Wednesday, April 18, 2012

Tuckered Trio

We have now combined all the smaller mixing groups except for the one with the last lot of youngest lambs.  It was bedlam for a couple of hours as everyone trooped back and forth, got separated, then went looking for each other.  Lambs and moms would call, come close then pass each other and miss connections because other animals were standing in the way.  Then there were the happy lambs that just wanted to run around and didn't care that mom was calling them.  They had pretty well sorted themselves out by chore time.

With the whole length of the barn floor open, plus the yard and the length of the former-feed-bunk-now-loafing-shed the lambs can run flat out for a meaningful distance, make a turn and run back.  They do this several times in a row particularly at feeding time when the excitement from the adults is contagious.  It's good because it gets a lot of them out from underfoot at feeding time.   Sheep are not careful with lambs at this stage - they feel it's every sheep for themselves and even with ample feeder space they all try to cram into the first section.  We have to keep an eagle eye out that a lamb doesn't get unwillingly swept along among the big bodies and squished.

These three siblings are taking a rest in the sunny yard after the morning races.

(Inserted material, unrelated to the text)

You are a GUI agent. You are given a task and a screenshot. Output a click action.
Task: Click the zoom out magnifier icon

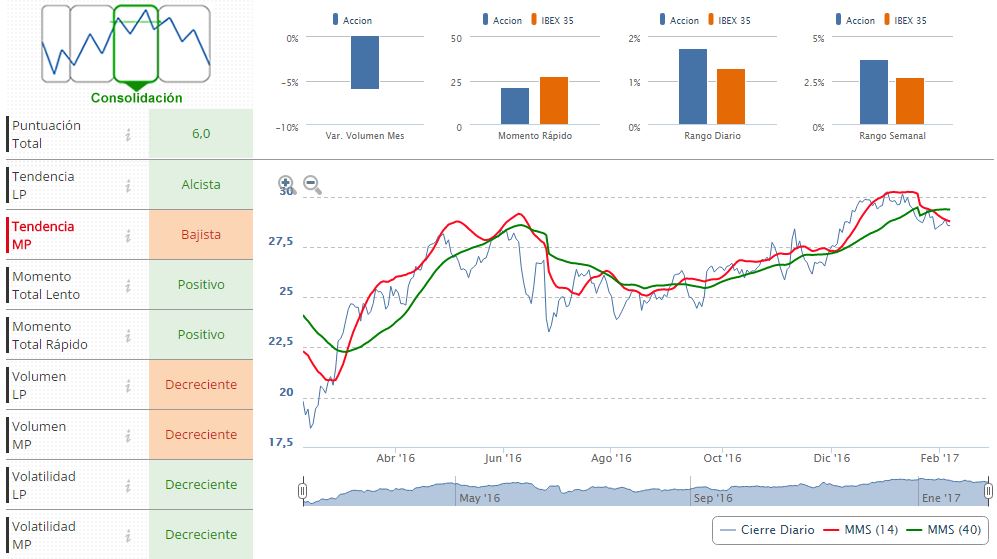pos(312,185)
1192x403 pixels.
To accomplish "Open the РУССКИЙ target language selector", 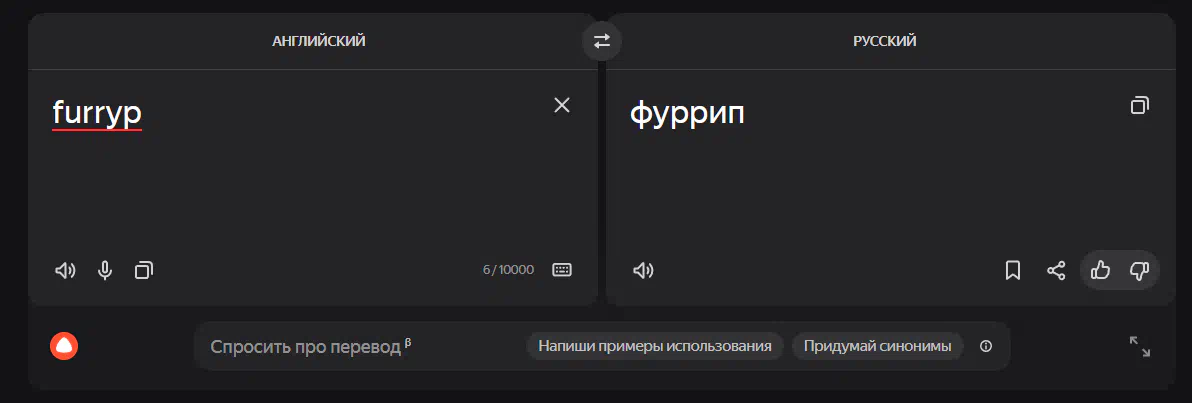I will click(x=884, y=41).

Sheep siblings will almost always choose to sleep or hang out together.  Single lambs make friends and hang with them, but twins and triplets come with built in companions and they seek each other out in preference to others. 

The lamb facing away from us has a burdock burr on its head.  We had some lovely second cutting alfalfa - perfect feed for milking ewes and growing lambs - which we've discovered the hard way is peppered with burdock.  The dang plants grew about seven inches tall and because it was so hot and dry they set seed at that size.  Usually if there are burdocks in the hay they are biggish plants that we can see as we're feeding and pull out.  Not this time.  The lambs are peppered with burrs and the ewes are carrying a lot on their faces.  We'll pick them off over time as we handle the lambs for vaccinations and the ewes for eye scoring and later coat fitting, but for now they are a huge source of annoyance to me as the animals look unkempt and uncared for.

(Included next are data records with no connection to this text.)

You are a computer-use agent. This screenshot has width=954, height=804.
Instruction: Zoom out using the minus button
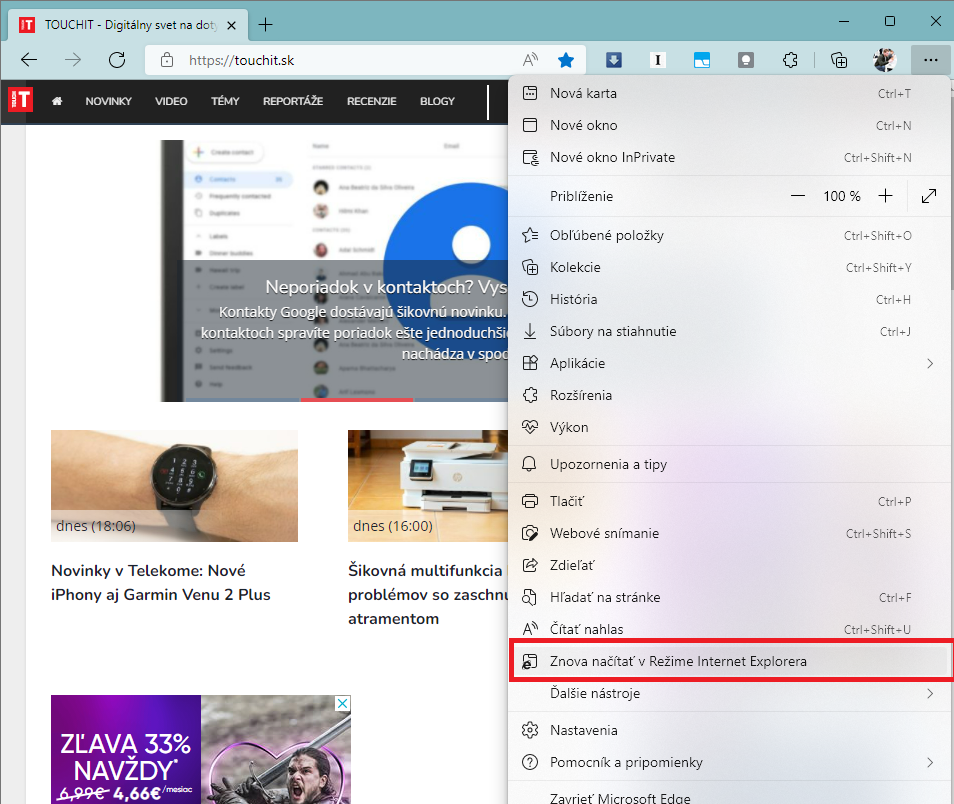797,196
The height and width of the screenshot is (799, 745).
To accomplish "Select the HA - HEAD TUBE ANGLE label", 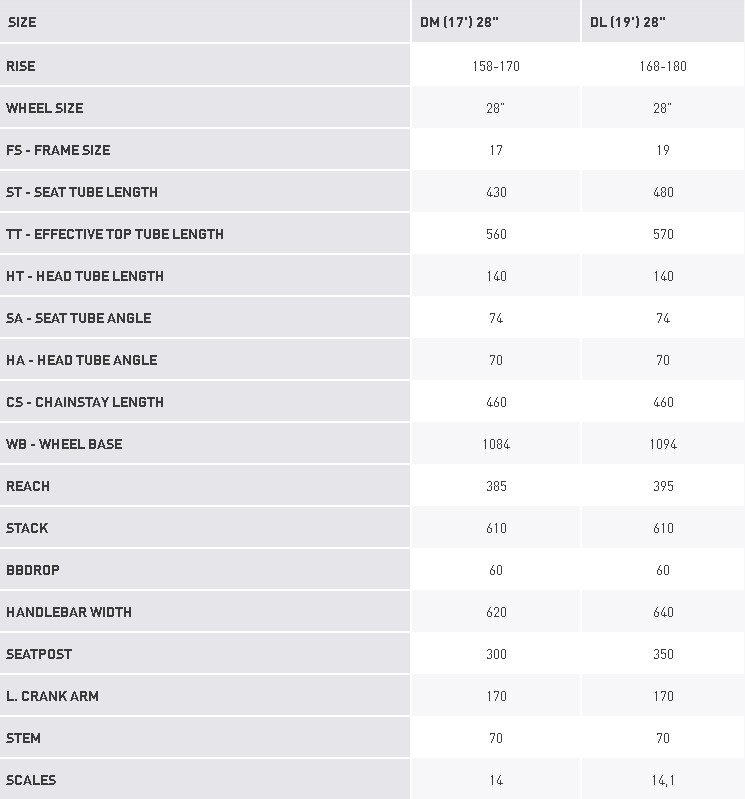I will point(82,360).
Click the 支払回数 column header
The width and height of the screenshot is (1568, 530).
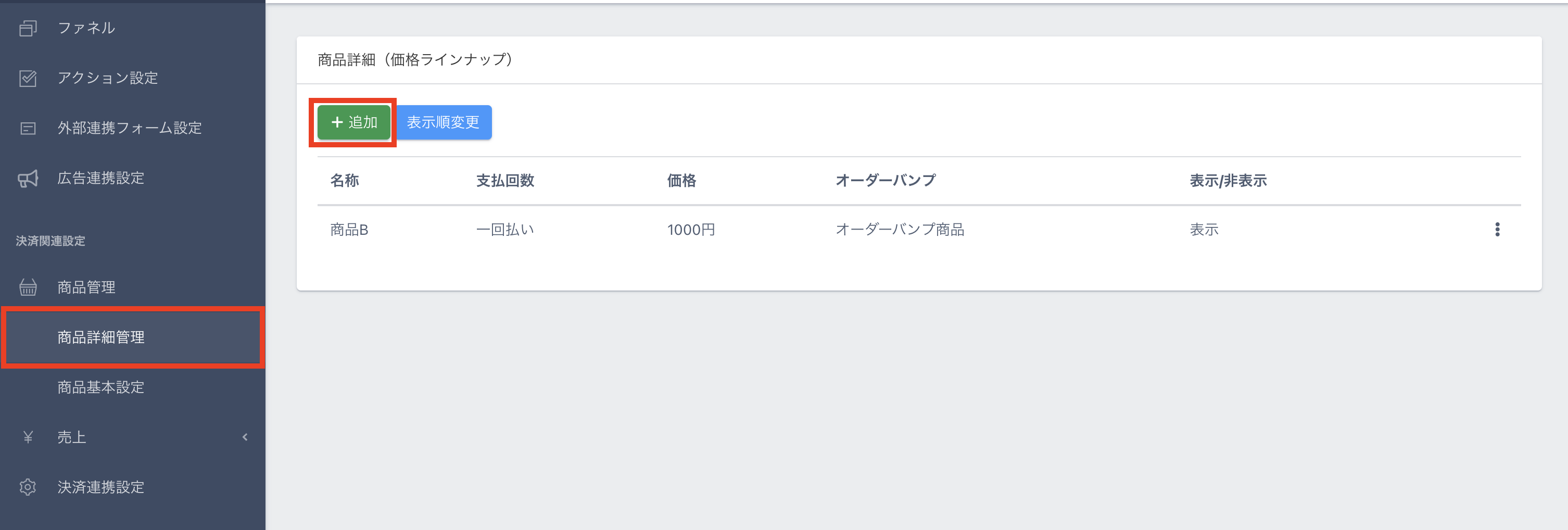pos(504,181)
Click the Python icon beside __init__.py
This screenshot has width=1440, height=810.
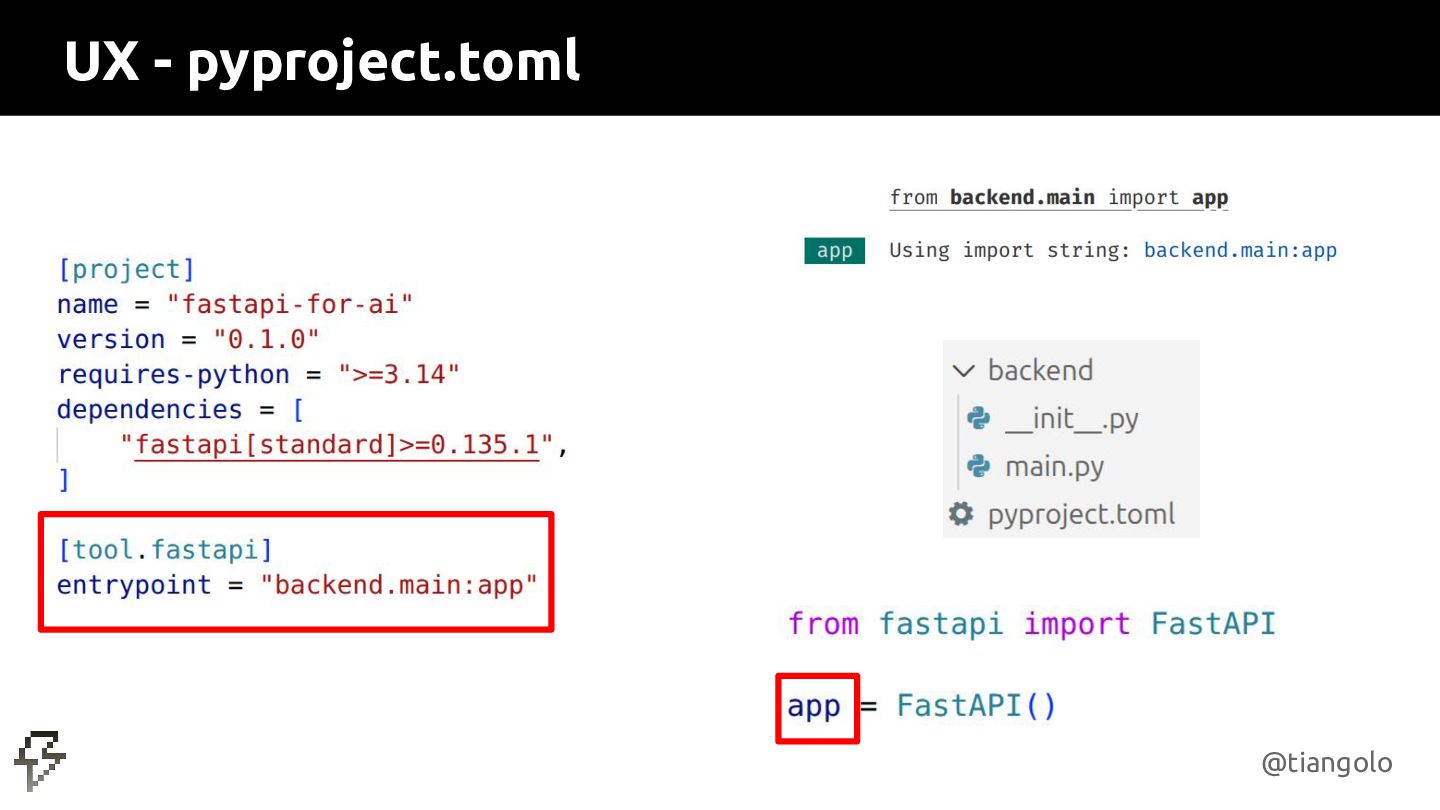point(978,418)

There are certainly loads worse things I could have to worry about, but in the words of the immortal Roseanne Roseannadanna, "It's always something." 

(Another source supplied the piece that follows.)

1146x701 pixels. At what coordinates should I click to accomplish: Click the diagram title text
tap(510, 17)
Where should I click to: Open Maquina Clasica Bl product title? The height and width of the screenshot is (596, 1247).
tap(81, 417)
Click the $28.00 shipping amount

  1. There's a few tricks to can try cornstarch, baby/cooking oil or a show-sheen type product...spritz or sprinkle on the burr area and comb it out. If you have a furminator comb for your dog, that works well, too.

  2. Roseanne Roseannadanna...I'd almost forgotten :-D. Pretty, pretty lambs! Even with the burdock ;-).

  3. I found a sample of show-sheen, so will make every effort to put in the mail for you to try.